# ASSIGNMENT:
Ignoring the pictures, copy the data exactly.

────────────────────────────────────────

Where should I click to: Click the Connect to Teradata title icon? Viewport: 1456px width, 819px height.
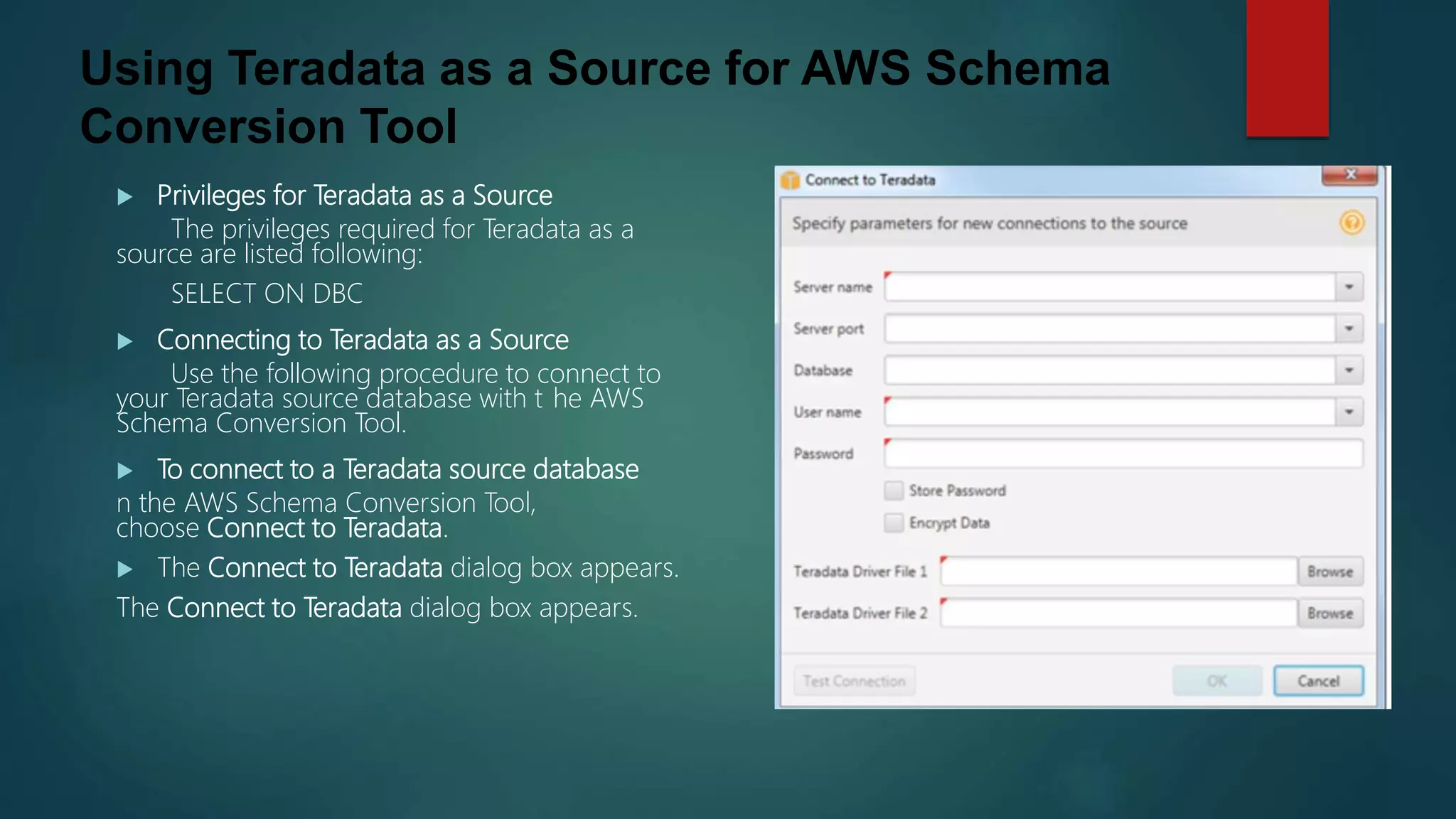790,180
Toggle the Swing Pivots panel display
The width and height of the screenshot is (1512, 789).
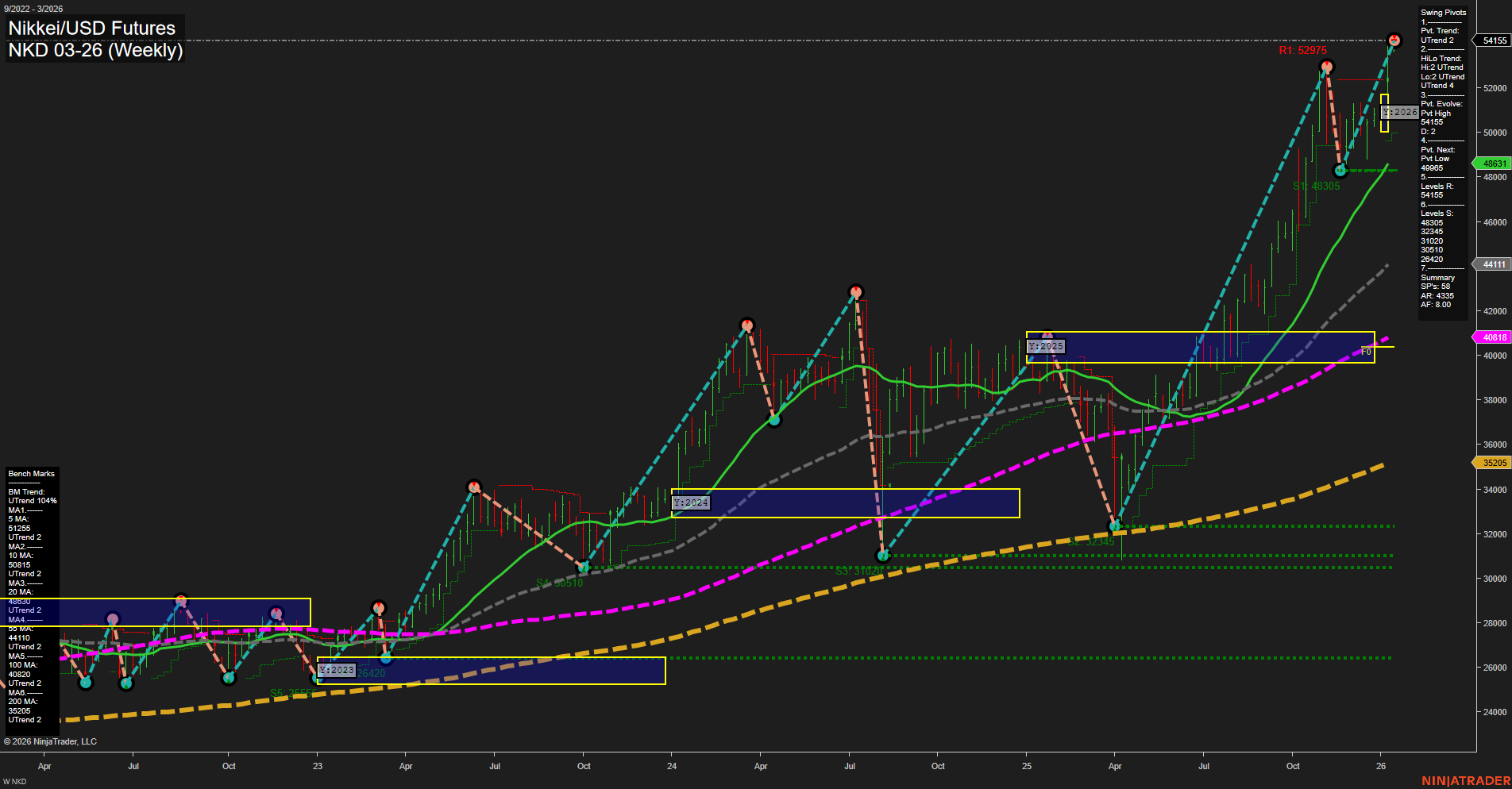coord(1443,12)
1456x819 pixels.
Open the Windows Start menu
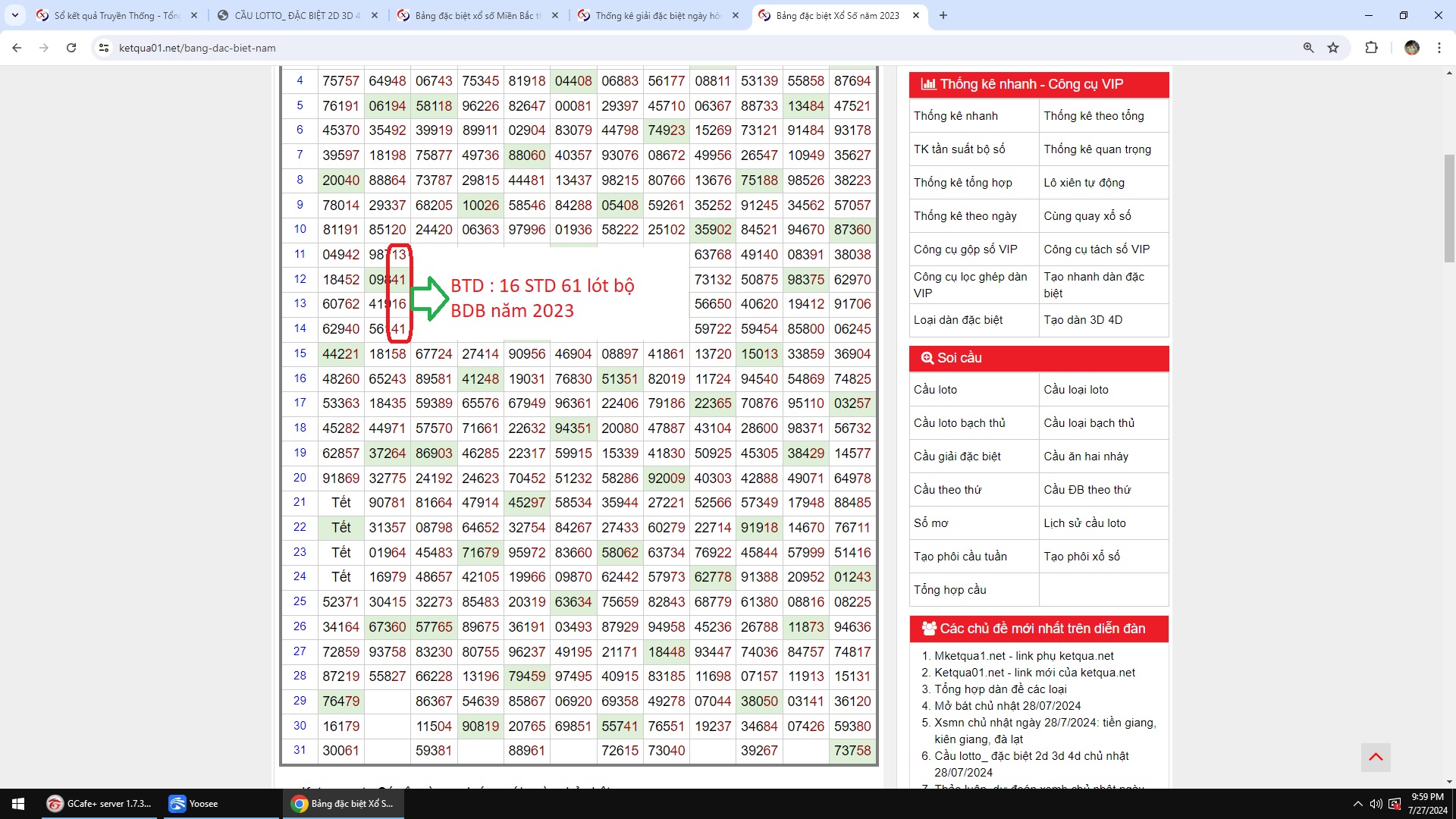[18, 804]
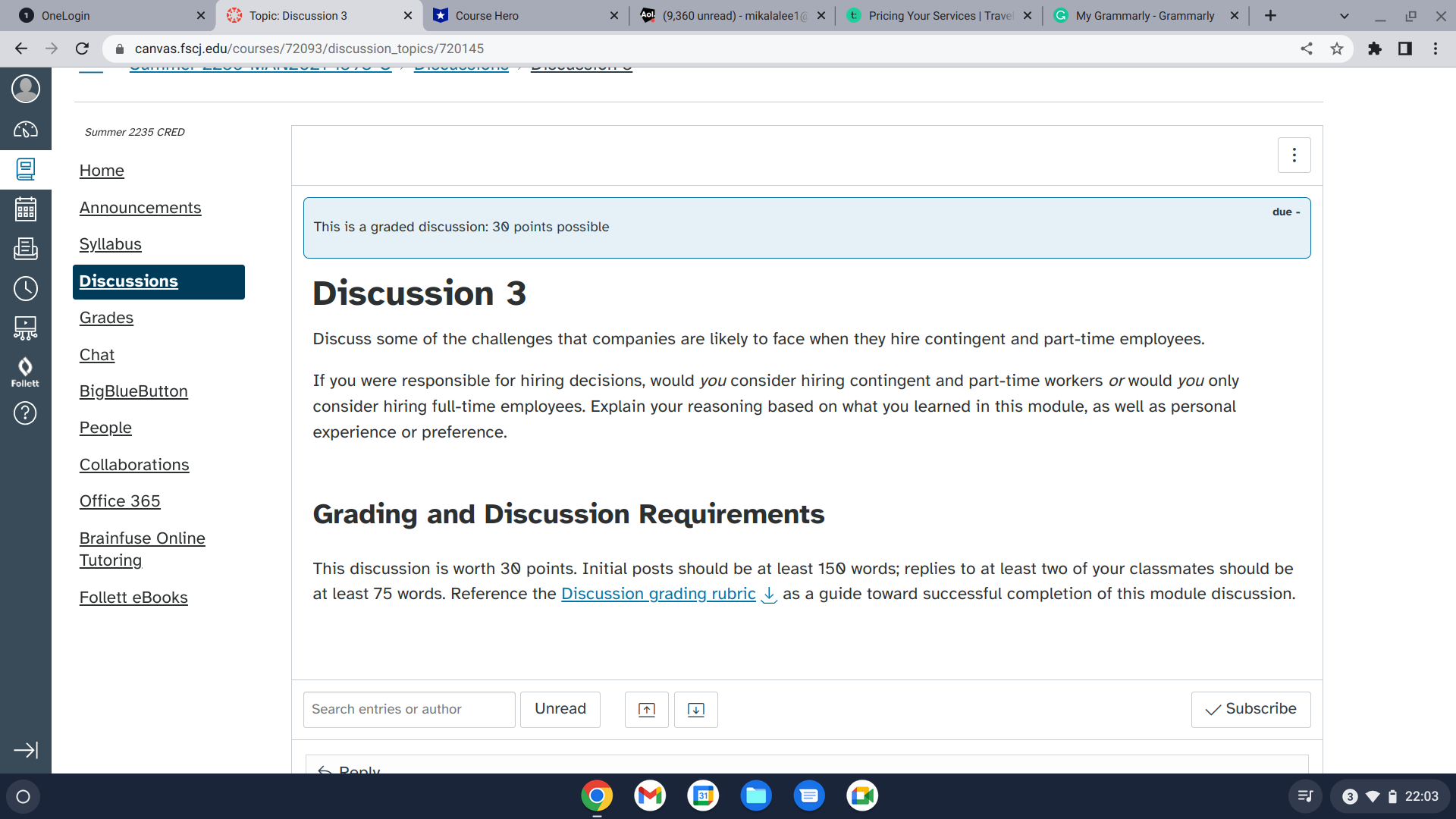Expand the discussion options kebab menu
Viewport: 1456px width, 819px height.
(1294, 155)
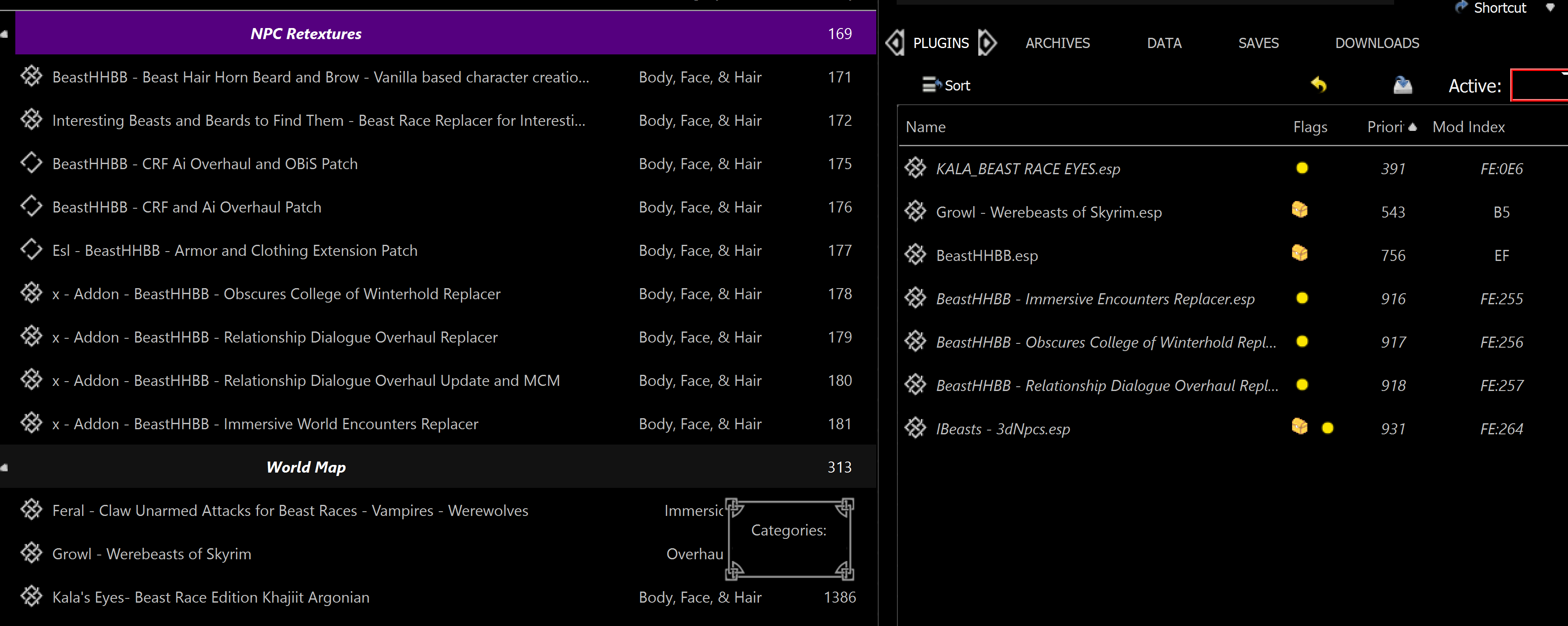The image size is (1568, 626).
Task: Click the previous-tab chevron left of PLUGINS
Action: [895, 42]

────────────────────────────────────────

# TASK ANSWER:
Where should I click to: Click the Connect to Teradata title icon? Viewport: 1456px width, 819px height.
790,180
Toggle the Swing Pivots panel display
The width and height of the screenshot is (1512, 789).
coord(1443,12)
1456x819 pixels.
Open the Windows Start menu
[18, 804]
Expand the discussion options kebab menu
Viewport: 1456px width, 819px height.
(1294, 155)
The image size is (1568, 626).
Task: Click the previous-tab chevron left of PLUGINS
Action: [895, 42]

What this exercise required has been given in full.